** Opening RECORDS FOR THIS EXERCISE block **
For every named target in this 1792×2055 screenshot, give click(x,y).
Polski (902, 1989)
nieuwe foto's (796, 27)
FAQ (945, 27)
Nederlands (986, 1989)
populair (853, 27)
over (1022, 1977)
** Closing RECORDS FOR THIS EXERCISE block **
** Opening RECORDS FOR THIS EXERCISE block **
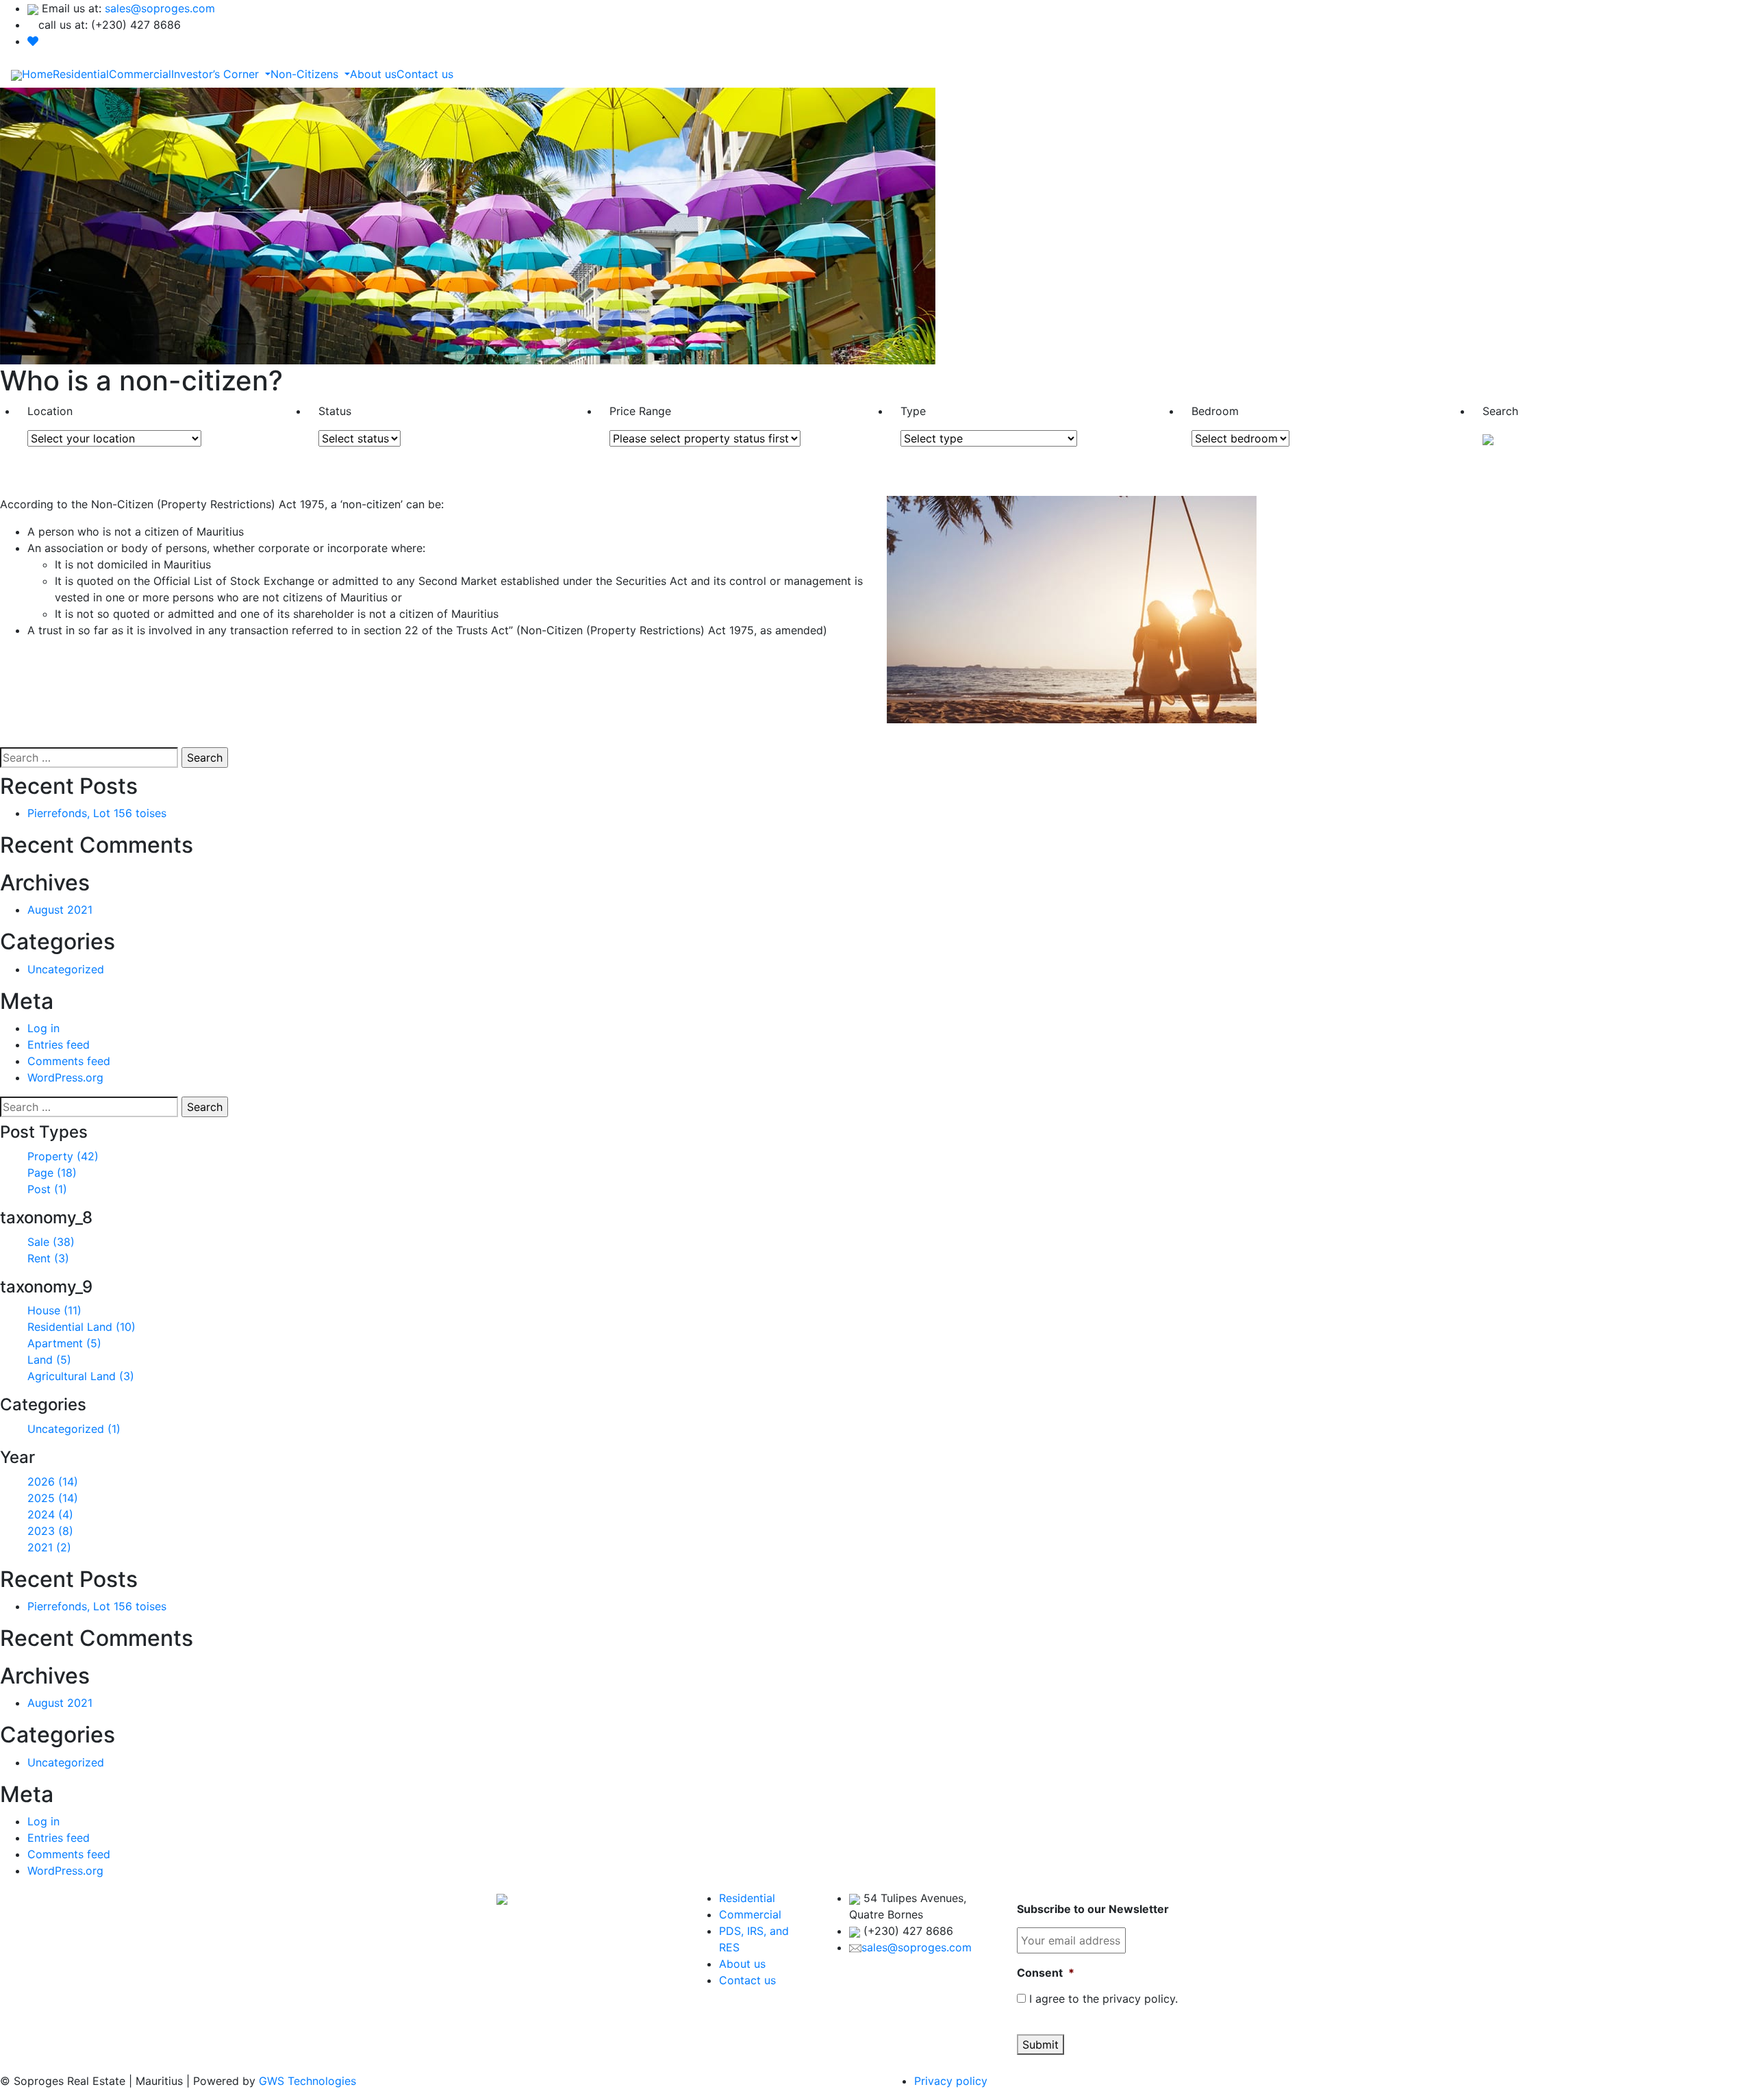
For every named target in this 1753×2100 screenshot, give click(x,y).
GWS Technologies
** Closing RECORDS FOR THIS EXERCISE block **
TASK INSTRUCTIONS — Could you restate word for word the lines above from the one containing "For every named target in this 1792×2055" through the one containing "over (1022, 1977)", both included, and nothing else?

WRITTEN RESPONSE —
For every named target in this 1792×2055 screenshot, give click(x,y).
Polski (902, 1989)
nieuwe foto's (796, 27)
FAQ (945, 27)
Nederlands (986, 1989)
populair (853, 27)
over (1022, 1977)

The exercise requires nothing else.